=== Source excerpt ===
========================================================================

(first appeared at valterramagazines.com on 2/1/2014)
I'm not sure what I thought hiking entailed. It seems easy enough when you think about it, one foot in front of the other as gorgeous scenery unfolds in front of you. When it was suggested to me that I join a few of my friends for a few days of hiking along the Appalachian Trail I thought nothing of giving the idea a rousing thumbs up. While not in tremendous shape, it never occurred to me that it would require anything more than a small dose of physical fitness. If things got a bit dicey I could always grab a walking stick. To make sure I left nothing to chance I even dragged out a pair of hiking boots I'd purchased a few years back when I was threatened with a similar activity. I found them on a discount rack at a discount store for $12. I'd never worn them but they certainly looked like the type of footwear I'd seen on rugged mountain men in antiperspirant commercials.
Were you aware that to even get on the Appalachian Trail requires a hike of several miles? Most of it uphill in the kind of rocky territory that is usually home to those goats that you see standing sideways on mountains whose tops are typically covered in fog banks?

========================================================================

=== Dataset excerpts ===
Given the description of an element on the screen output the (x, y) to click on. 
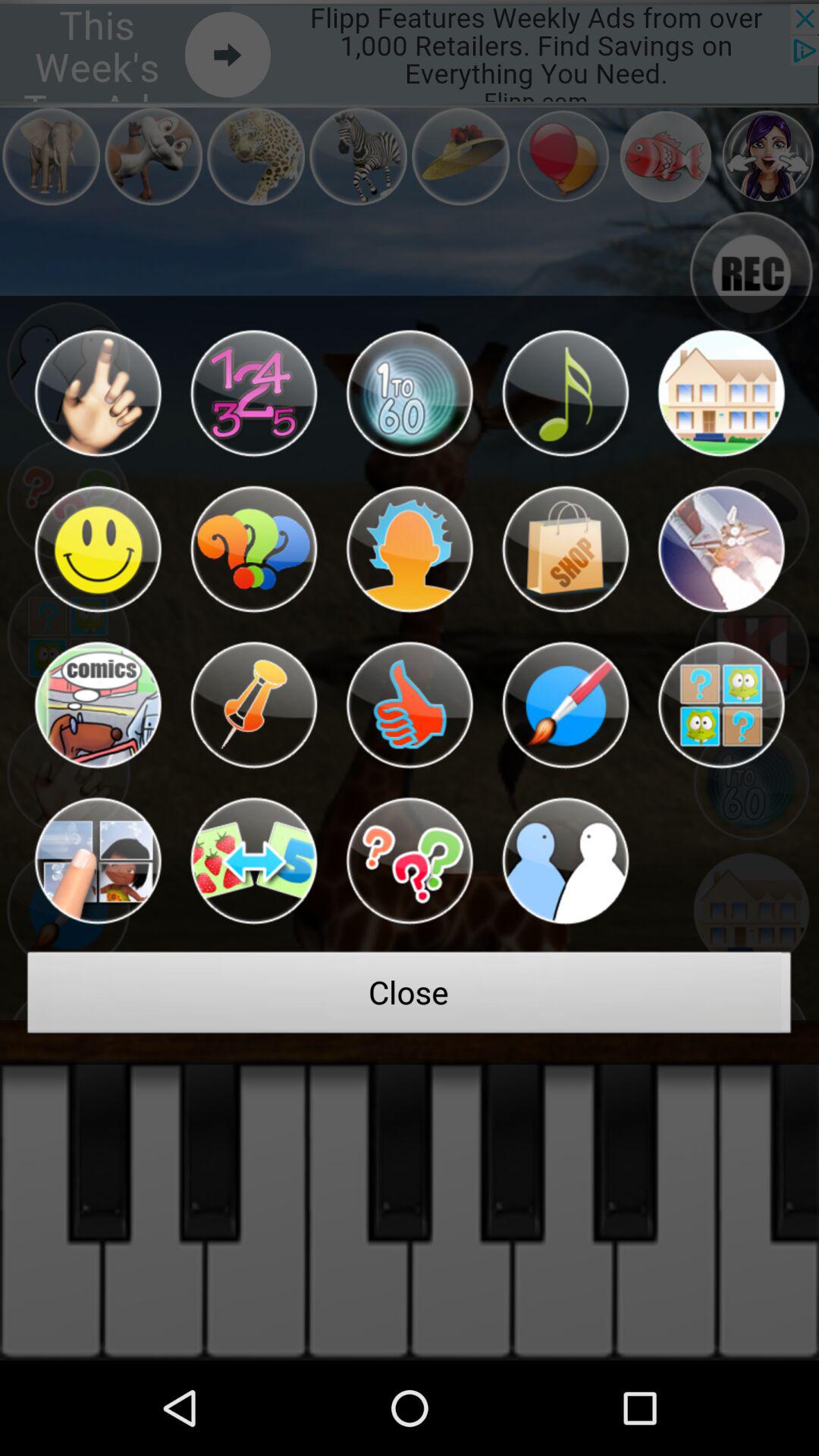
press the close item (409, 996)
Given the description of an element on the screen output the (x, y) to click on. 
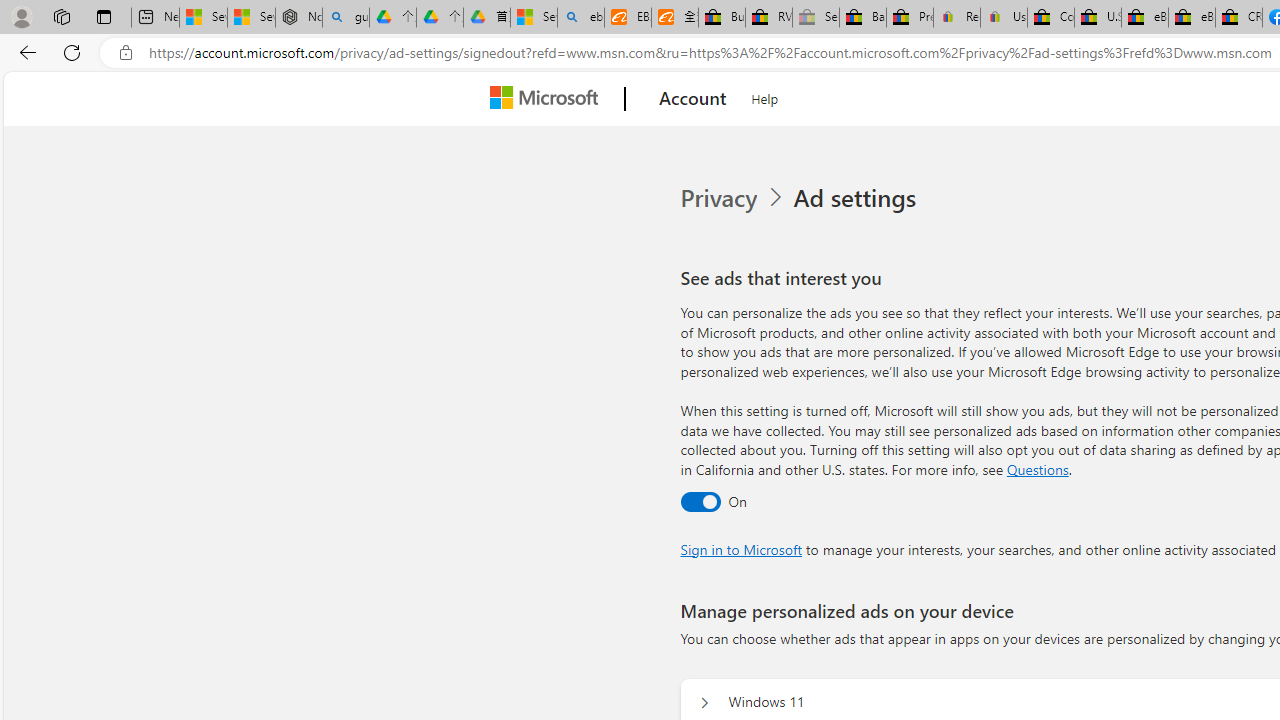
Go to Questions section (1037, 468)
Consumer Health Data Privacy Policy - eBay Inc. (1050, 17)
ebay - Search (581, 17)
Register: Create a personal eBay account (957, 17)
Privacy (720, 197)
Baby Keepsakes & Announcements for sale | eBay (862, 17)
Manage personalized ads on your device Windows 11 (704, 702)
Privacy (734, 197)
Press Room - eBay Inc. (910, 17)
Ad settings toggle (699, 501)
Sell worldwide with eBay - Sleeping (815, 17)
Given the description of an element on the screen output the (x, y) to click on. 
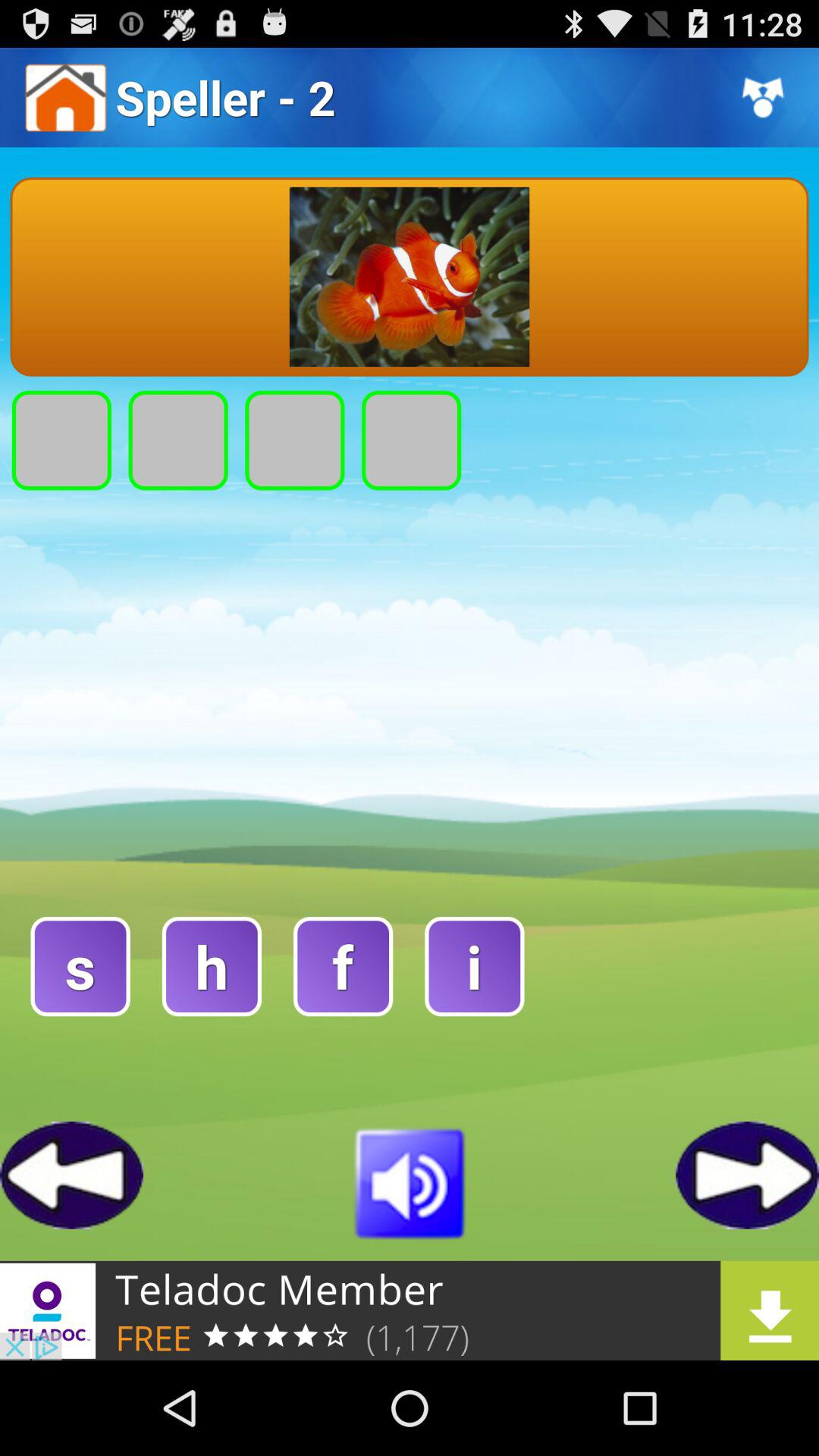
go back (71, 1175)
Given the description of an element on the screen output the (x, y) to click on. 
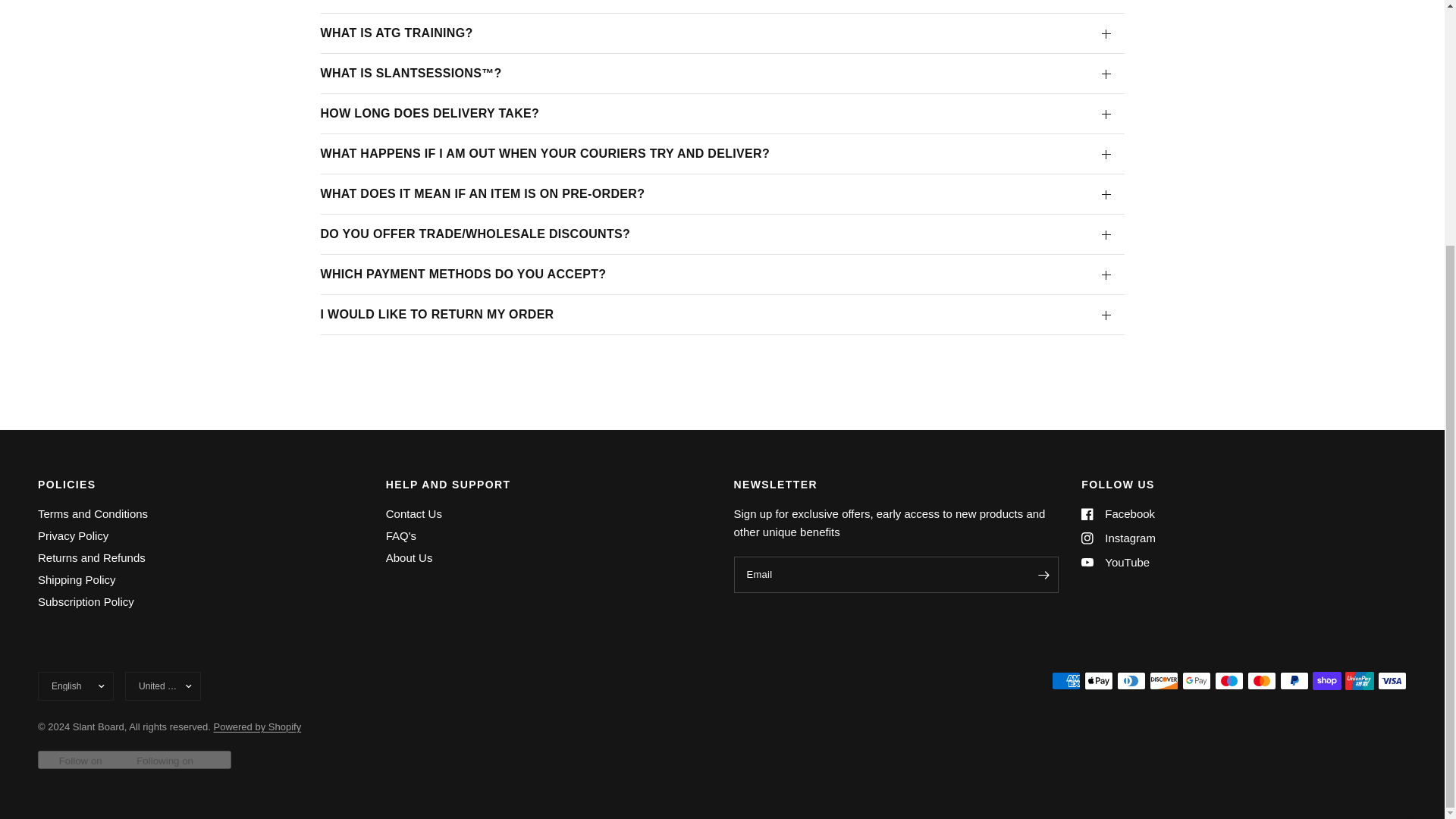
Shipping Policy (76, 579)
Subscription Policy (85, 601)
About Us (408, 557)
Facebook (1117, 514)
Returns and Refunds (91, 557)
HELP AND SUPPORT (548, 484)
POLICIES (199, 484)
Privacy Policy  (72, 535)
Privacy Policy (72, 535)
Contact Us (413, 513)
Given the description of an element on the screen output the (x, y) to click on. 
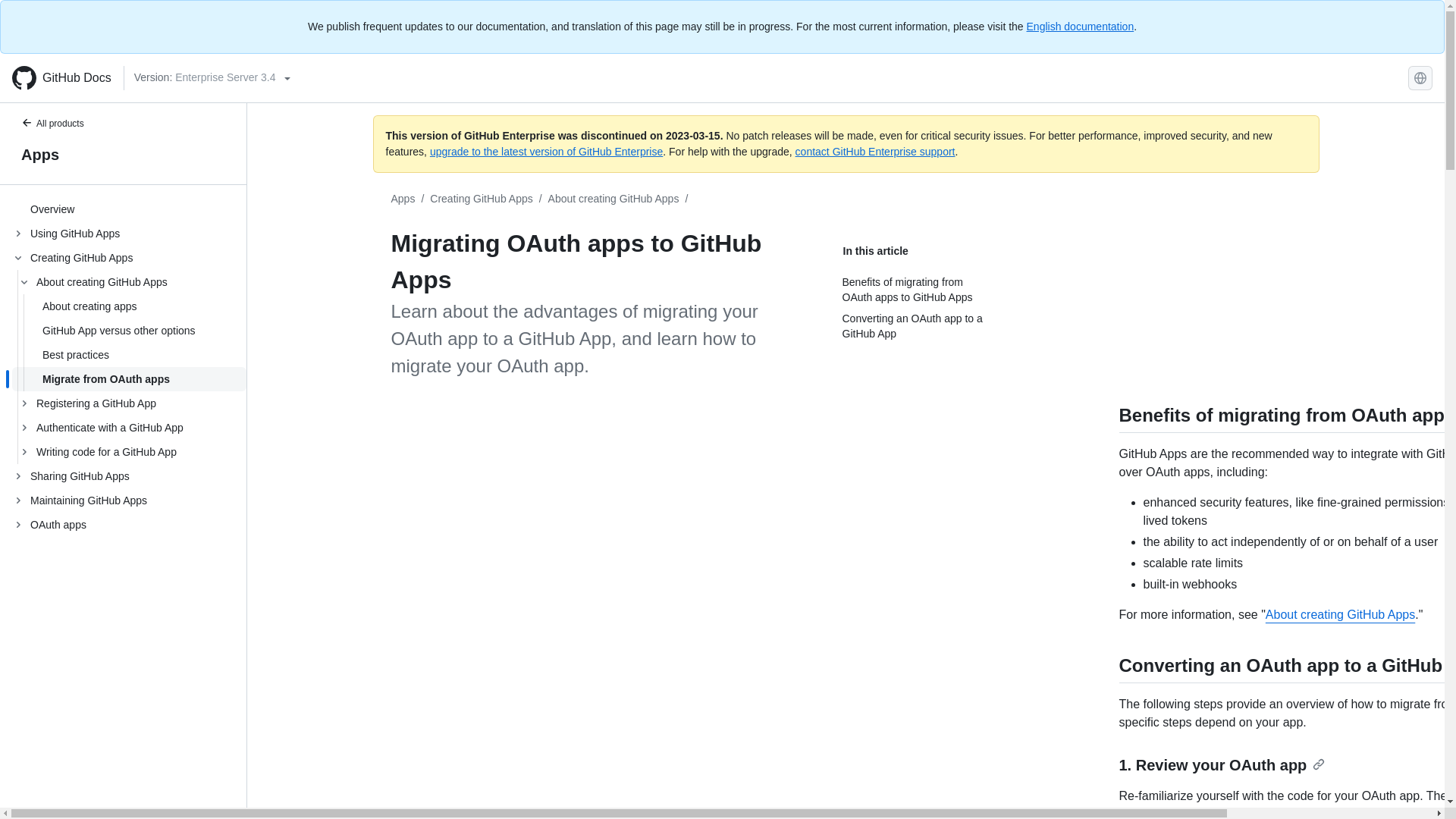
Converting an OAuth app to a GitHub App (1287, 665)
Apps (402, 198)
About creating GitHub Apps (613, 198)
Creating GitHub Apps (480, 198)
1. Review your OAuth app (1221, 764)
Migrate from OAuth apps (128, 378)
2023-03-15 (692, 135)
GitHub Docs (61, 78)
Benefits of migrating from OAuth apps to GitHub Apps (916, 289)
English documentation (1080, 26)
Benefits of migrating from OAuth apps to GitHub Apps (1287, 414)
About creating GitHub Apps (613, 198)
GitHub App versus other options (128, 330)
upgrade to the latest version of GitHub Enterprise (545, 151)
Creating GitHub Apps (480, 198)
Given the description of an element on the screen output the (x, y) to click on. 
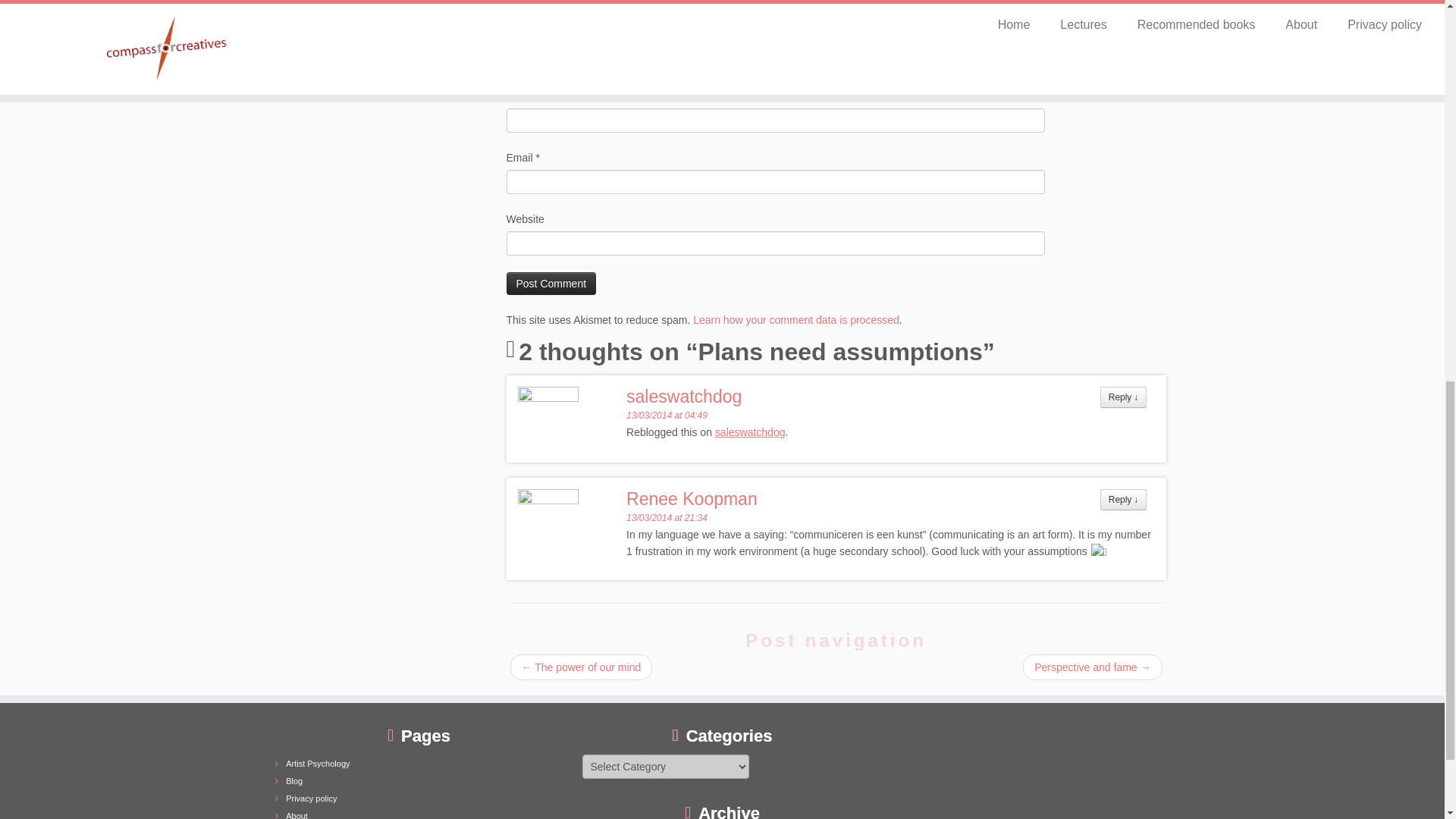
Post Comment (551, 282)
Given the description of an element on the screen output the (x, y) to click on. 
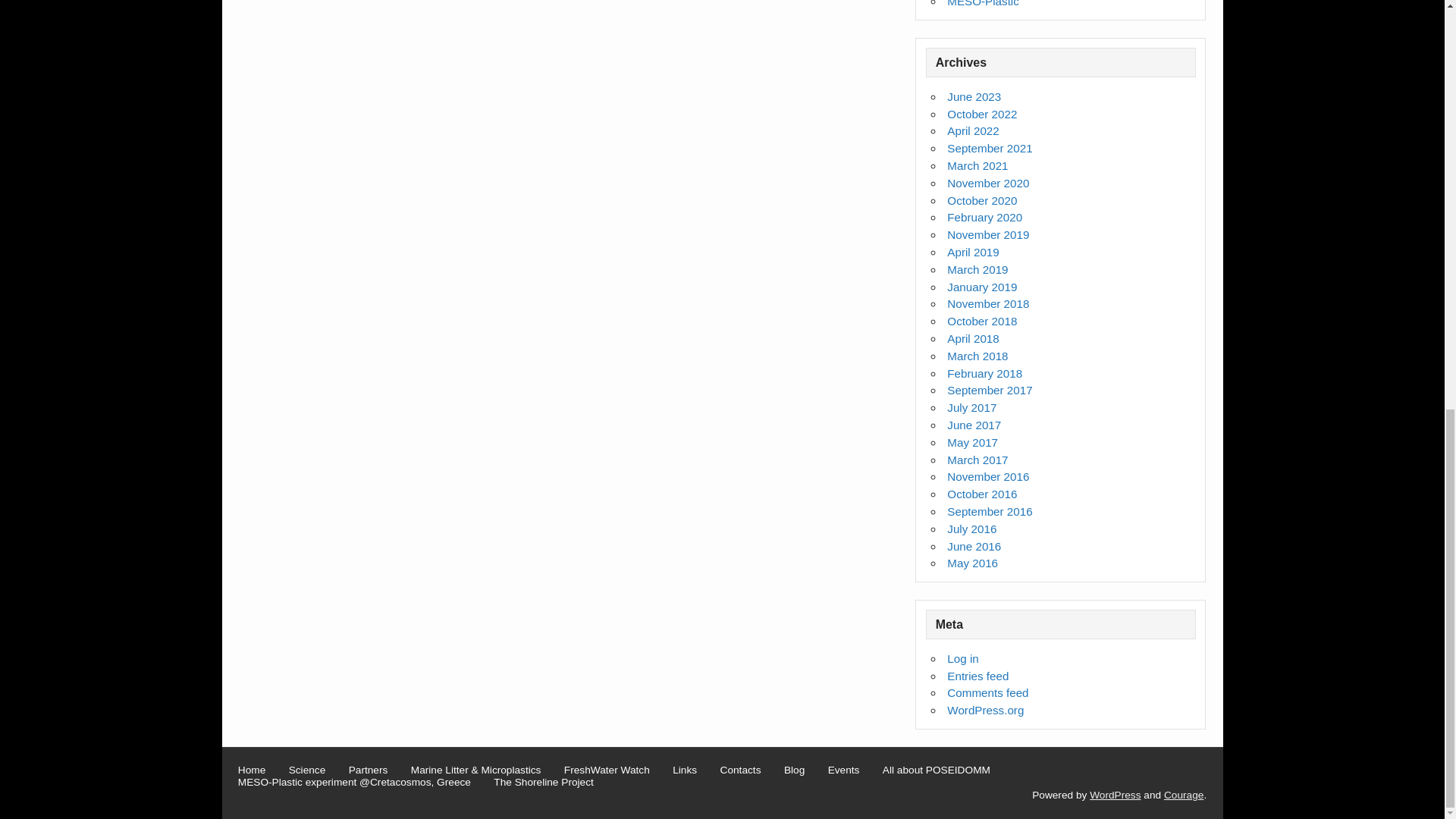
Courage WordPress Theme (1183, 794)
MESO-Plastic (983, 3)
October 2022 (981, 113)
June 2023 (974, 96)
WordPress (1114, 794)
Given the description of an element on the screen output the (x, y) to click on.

========================================================================

=== Description of the task ===
Copy out the entire Appalachian Trail hiking essay above, word for word, from its opening line to its last.

=== Task solution ===
(first appeared at valterramagazines.com on 2/1/2014)
I'm not sure what I thought hiking entailed. It seems easy enough when you think about it, one foot in front of the other as gorgeous scenery unfolds in front of you. When it was suggested to me that I join a few of my friends for a few days of hiking along the Appalachian Trail I thought nothing of giving the idea a rousing thumbs up. While not in tremendous shape, it never occurred to me that it would require anything more than a small dose of physical fitness. If things got a bit dicey I could always grab a walking stick. To make sure I left nothing to chance I even dragged out a pair of hiking boots I'd purchased a few years back when I was threatened with a similar activity. I found them on a discount rack at a discount store for $12. I'd never worn them but they certainly looked like the type of footwear I'd seen on rugged mountain men in antiperspirant commercials.
Were you aware that to even get on the Appalachian Trail requires a hike of several miles? Most of it uphill in the kind of rocky territory that is usually home to those goats that you see standing sideways on mountains whose tops are typically covered in fog banks?